Bhayangkara FC U-20 akhirnya buka suara terkait insiden tendangan kungfu yang dilakukan Fadly Alberto saat menghadapi Dewa United U-20 di ajang Elite Pro Academy (EPA) U-20. Manajer Bhayangkara FC U-20, Yongky Pandu, menyebut ada dugaan ucapan bernada rasis yang memicu emosi pemainnya hingga terjadi aksi kekerasan di Stadion Citarum, Semarang.
Insiden itu mencuat setelah rekaman videonya beredar luas di media sosial dan memperlihatkan Fadly melakukan tendangan keras ke arah lawan. Dari dokumentasi foto yang ikut tersebar, korban dilaporkan mengalami luka di bagian wajah.
Dugaan pemicu dari ucapan rasis
Yongky menjelaskan bahwa Fadly, yang pernah membela Timnas Indonesia U-17 pada Piala Dunia U-17 2025, mengaku tersulut setelah menerima hinaan fisik. Dalam penjelasannya, pihak klub menyebut ada perlakuan yang diduga bernuansa rasis kepada pemain yang akrab disapa Beto itu.
“Ada pengakuan dari pemain terkait dugaan ucapan rasis yang memancing emosi. Dari pengakuan Beto sendiri, dia merasa ada perlakuan rasis terhadap dia,” kata Yongky Pandu.
Ia menambahkan, ucapan yang diterima Fadly disebut berkaitan dengan warna kulit, meski Bhayangkara FC tetap tidak membenarkan reaksi yang muncul di lapangan. Klub menegaskan bahwa dugaan provokasi verbal tidak menjadi alasan pembenar untuk tindakan kasar.
Bhayangkara FC tetap menolak kekerasan
Pihak manajemen menekankan bahwa tindakan Fadly tidak sesuai dengan nilai pembinaan pemain muda. Yongky menilai level kompetisi usia muda seharusnya menjadi ruang belajar disiplin, kontrol emosi, dan sportivitas.
“Sekali lagi kami tidak membenarkan tindakan pemain kami. Itu jelas tidak baik, apalagi ini level pembinaan,” ujar Yongky.
Sikap klub itu menunjukkan bahwa Bhayangkara FC memilih untuk memisahkan antara dugaan pemicu dan tindakan balasan yang dilakukan pemainnya. Dengan kata lain, meski ada pengakuan soal provokasi, klub tetap melihat aksi tendangan kungfu sebagai kesalahan serius yang tidak bisa diterima.
Ada klaim provokasi dari pihak lawan
Yongky juga menyampaikan bahwa sebelum momen utama dalam video viral tersebut, sempat ada aksi provokasi fisik dari pemain lawan. Pernyataan itu muncul untuk memberi konteks bahwa ketegangan di lapangan tidak terjadi secara tiba-tiba.
“Sehingga dia merasa emosi dan meluapkan emosinya itu ke salah satu pemain di video viral itu.
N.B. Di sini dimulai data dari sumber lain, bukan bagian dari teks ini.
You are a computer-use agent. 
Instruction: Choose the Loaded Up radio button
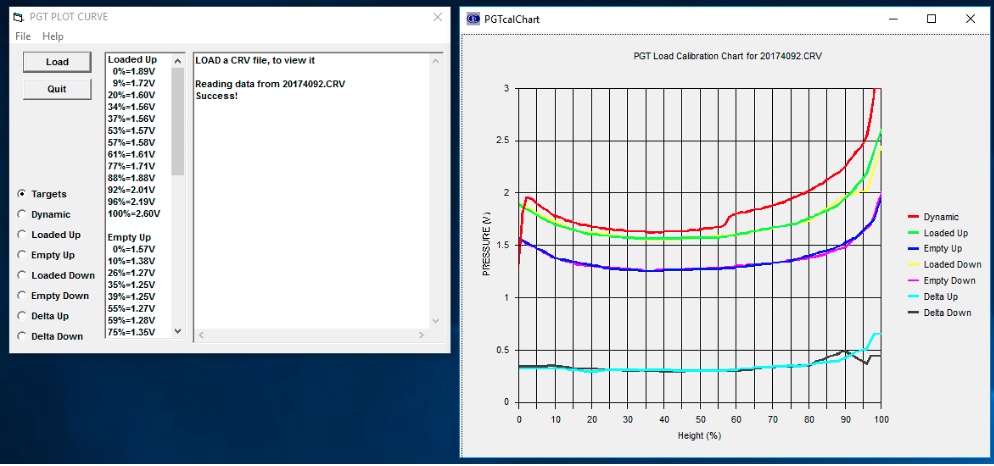coord(23,235)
Tapi sebelum itu, pemain Dewa pun juga melakukan tendangan seperti yang dilakukan Beto,” kata Yongky.
Meski begitu, penjelasan tersebut tetap belum mengubah fakta bahwa insiden kekerasan sudah terlanjur terekam dan menjadi sorotan publik. Viral-nya video membuat kasus ini mendapat perhatian luas, termasuk karena melibatkan pemain muda yang sedang berada dalam proses pembinaan.
Tidak ada keterlibatan ofisial tim
Di tengah ramainya kabar soal kericuhan, Bhayangkara FC juga menepis dugaan keterlibatan staf pelatih atau ofisial tim. Yongky memastikan bahwa pihak yang mendampingi tim tidak ikut masuk dalam keributan di area pertandingan.
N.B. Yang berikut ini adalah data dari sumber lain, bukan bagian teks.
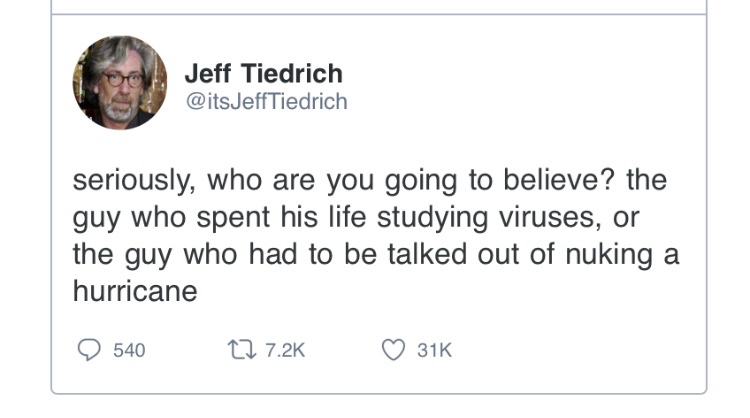Retweet using the arrows icon
The image size is (750, 418).
click(x=240, y=350)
Pernyataan itu disampaikan untuk meluruskan sejumlah spekulasi yang berkembang setelah video insiden beredar. Klub ingin menegaskan bahwa kericuhan terjadi pada level pemain, bukan karena campur tangan ofisial.
Evaluasi internal dan ancaman sanksi
Setelah insiden tersebut, Bhayangkara FC menyatakan segera melakukan evaluasi internal kepada Fadly Alberto. Klub akan memanggil pemain untuk dimintai penjelasan dan diajak berdiskusi mengenai tindakan yang ia lakukan di lapangan.
“Saat ini kami melakukan evaluasi internal terlebih kepada pemain termasuk Beto. Kami tanya kenapa kamu seperti ini, kami ajak diskusi,” ujar Yongky.
Selain pembinaan internal, Fadly juga disebut berpotensi menghadapi sanksi berat dari Komite Disiplin PSSI. Situasi ini membuat kasus tersebut tidak hanya menjadi urusan disiplin klub, tetapi juga bisa berkembang ke ranah regulasi kompetisi yang lebih luas.